ASSIGNMENT –
Lines before the one containing "You are a computer-use agent. Image" are not wanted; restate the rest below word for word, through the last line, but drop any pictures.

┏━━

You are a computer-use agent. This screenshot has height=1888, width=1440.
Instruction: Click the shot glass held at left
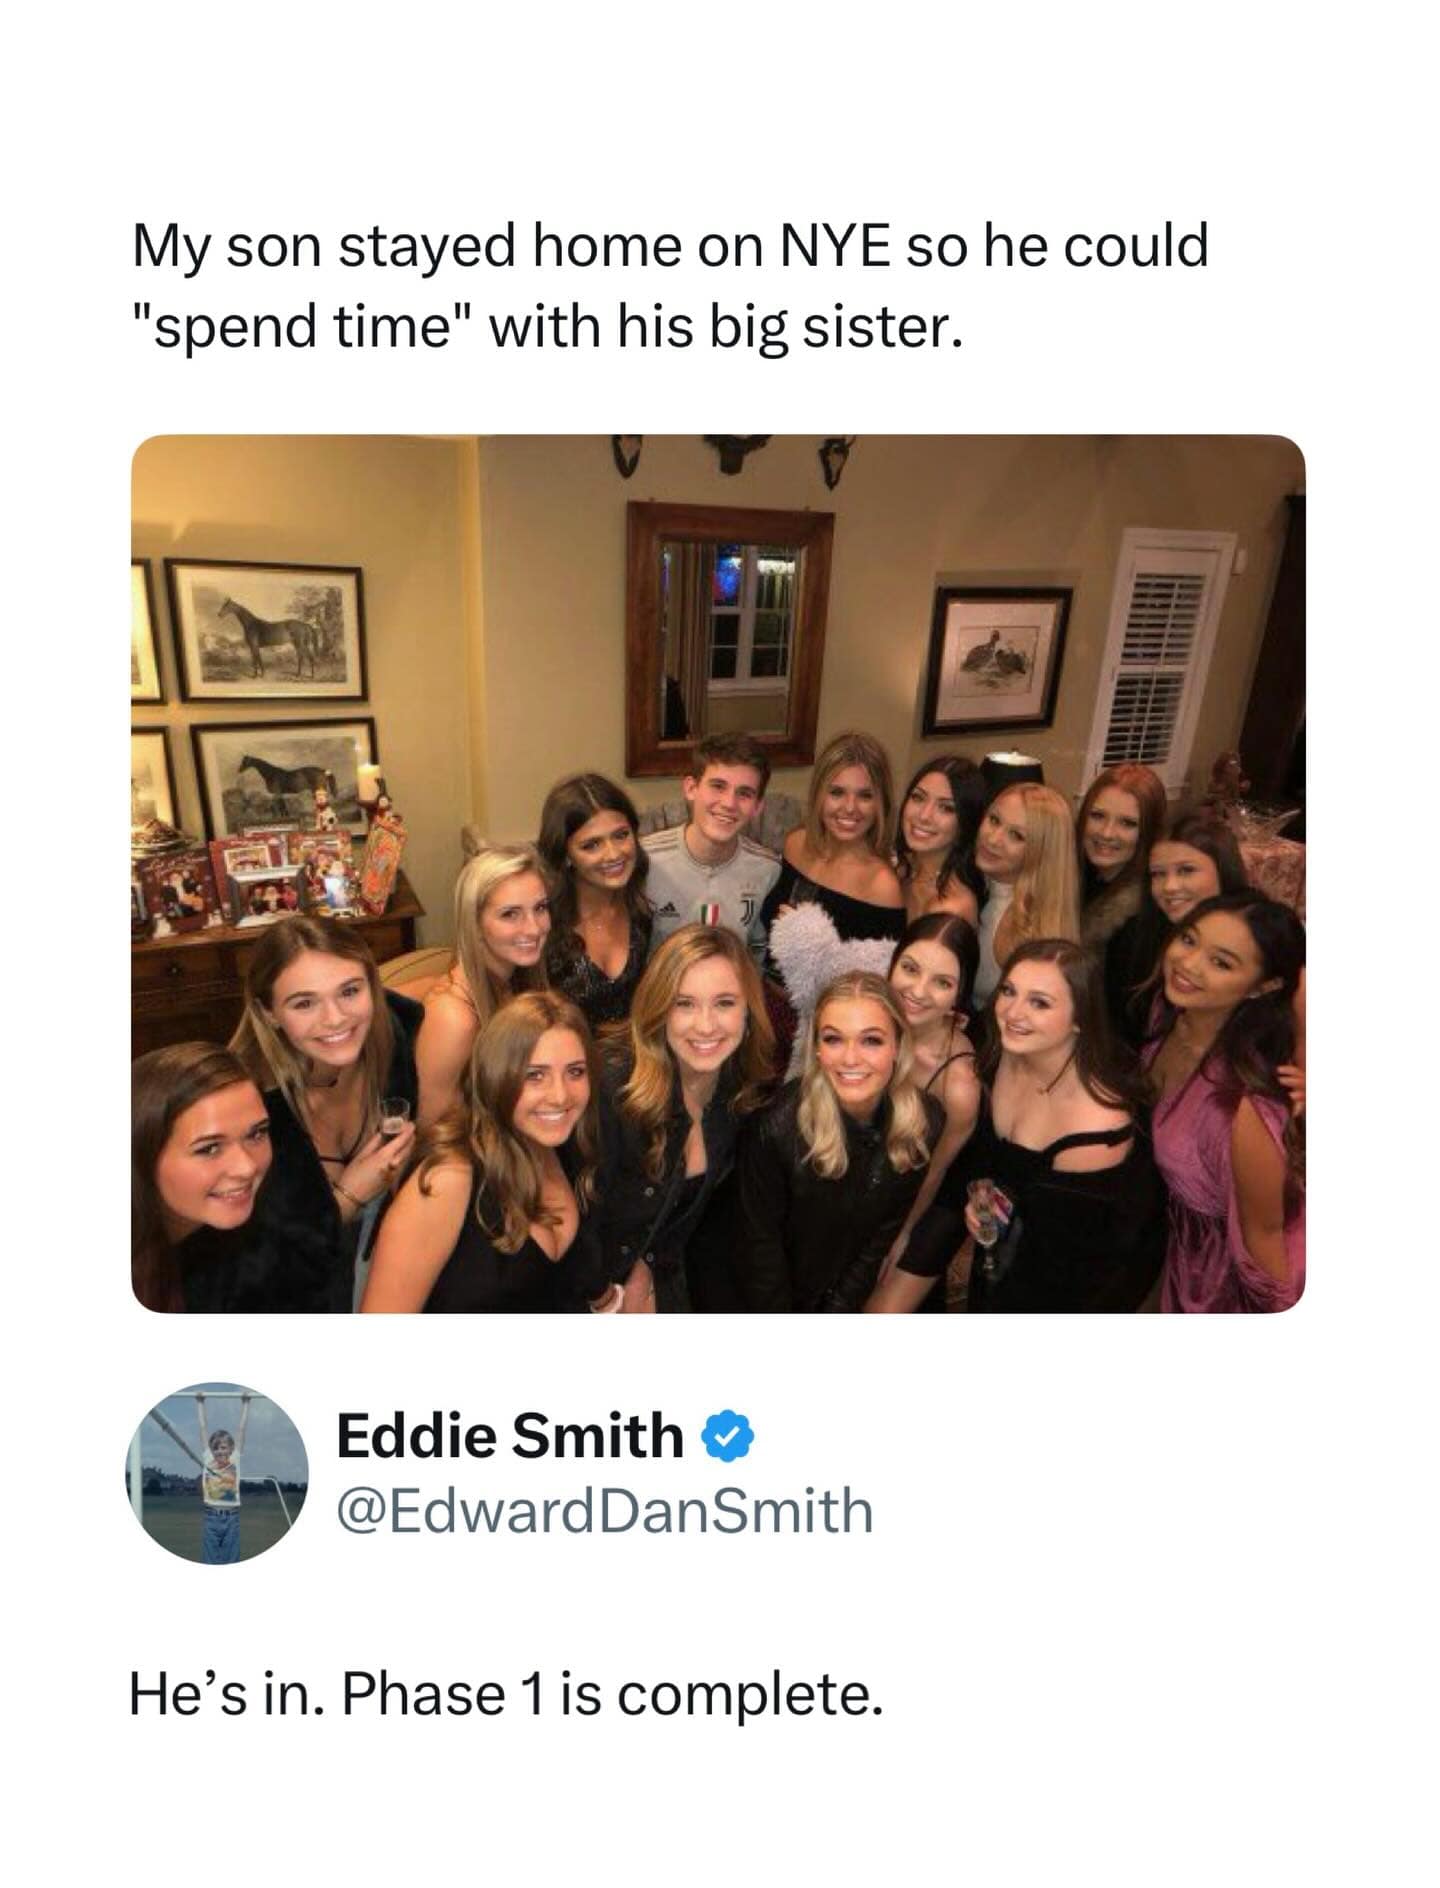pos(393,1118)
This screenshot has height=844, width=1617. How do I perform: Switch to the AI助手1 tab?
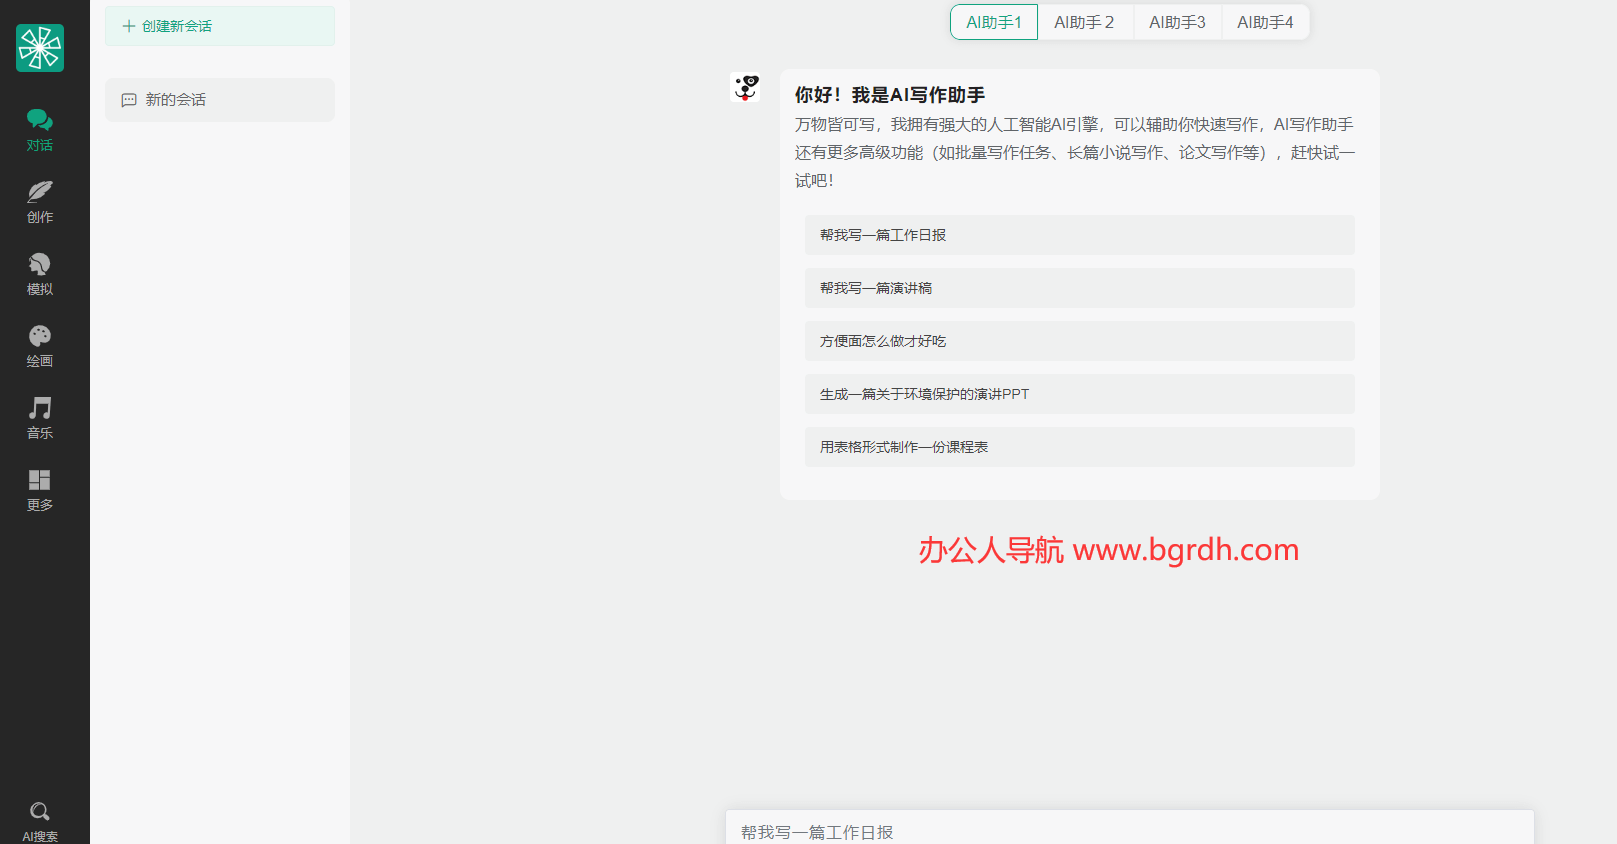coord(994,22)
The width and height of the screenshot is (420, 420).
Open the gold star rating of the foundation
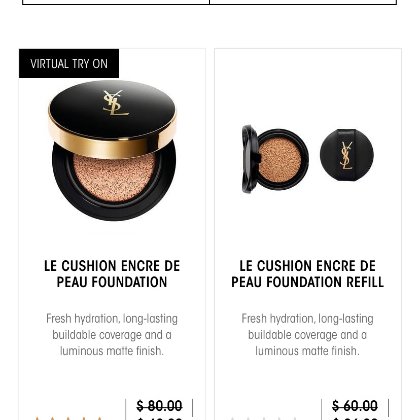tap(68, 418)
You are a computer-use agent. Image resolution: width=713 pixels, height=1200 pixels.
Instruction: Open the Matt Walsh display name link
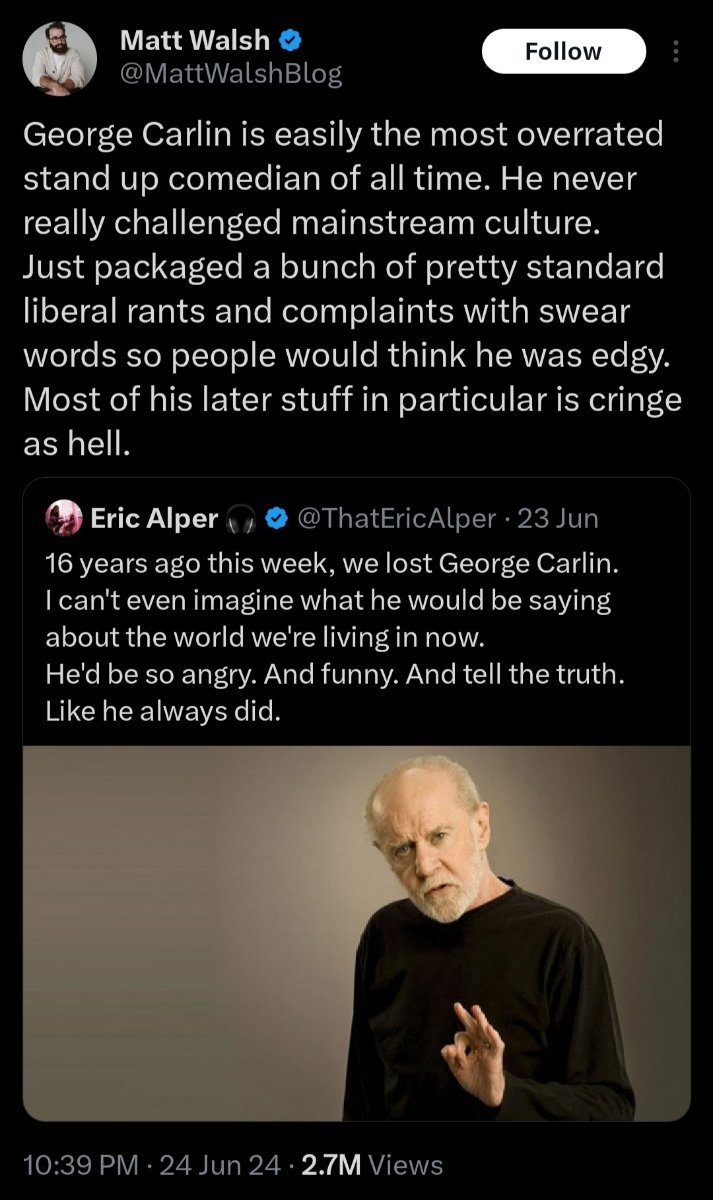point(195,41)
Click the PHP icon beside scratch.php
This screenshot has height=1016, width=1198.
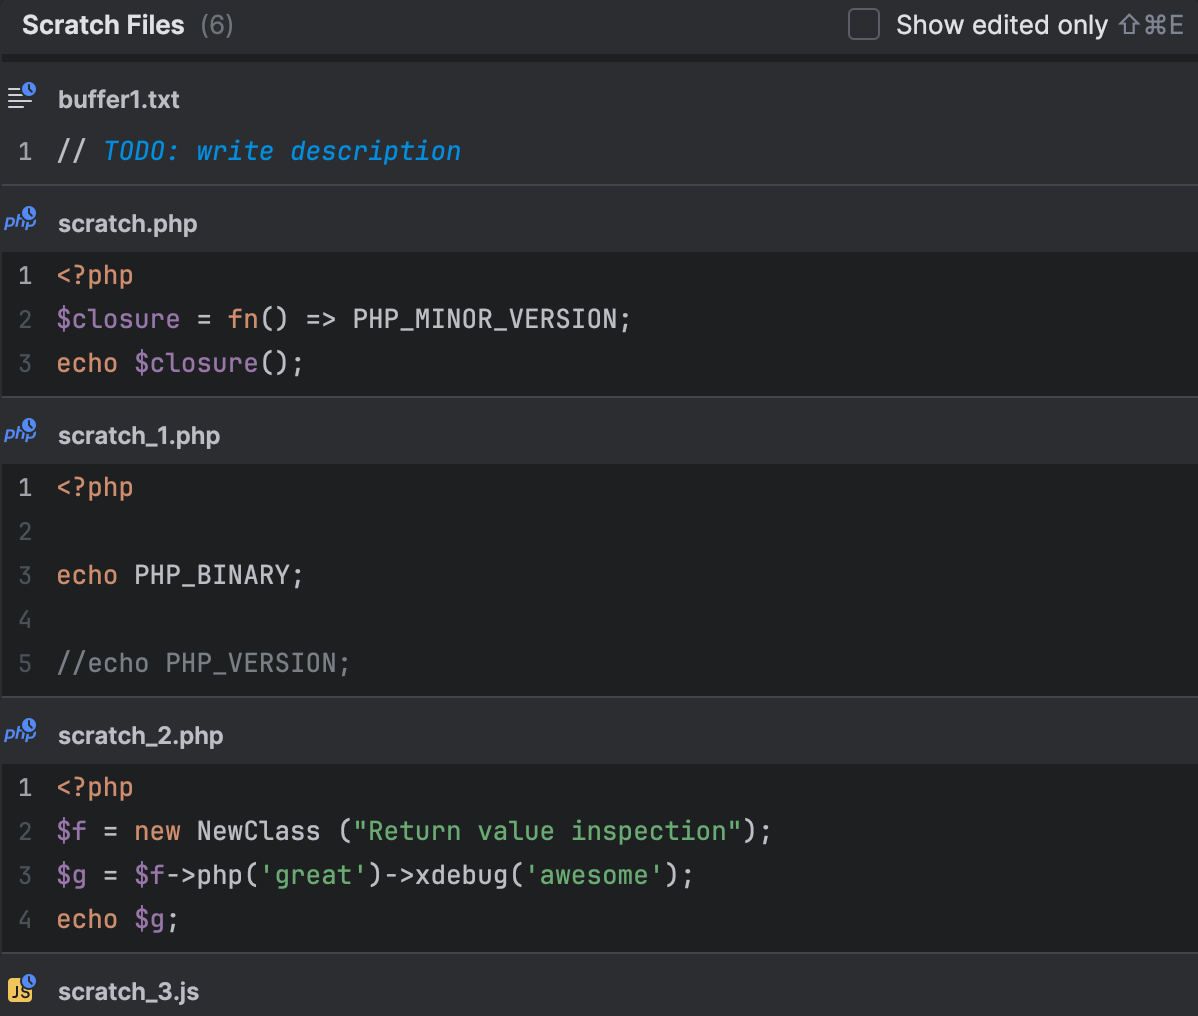coord(21,221)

┗━━

ANSWER –
You are a computer-use agent. Image resolution: width=713 pixels, height=1200 pixels.
Instruction: Open the Matt Walsh display name link
point(195,41)
Click the PHP icon beside scratch.php
This screenshot has height=1016, width=1198.
coord(21,221)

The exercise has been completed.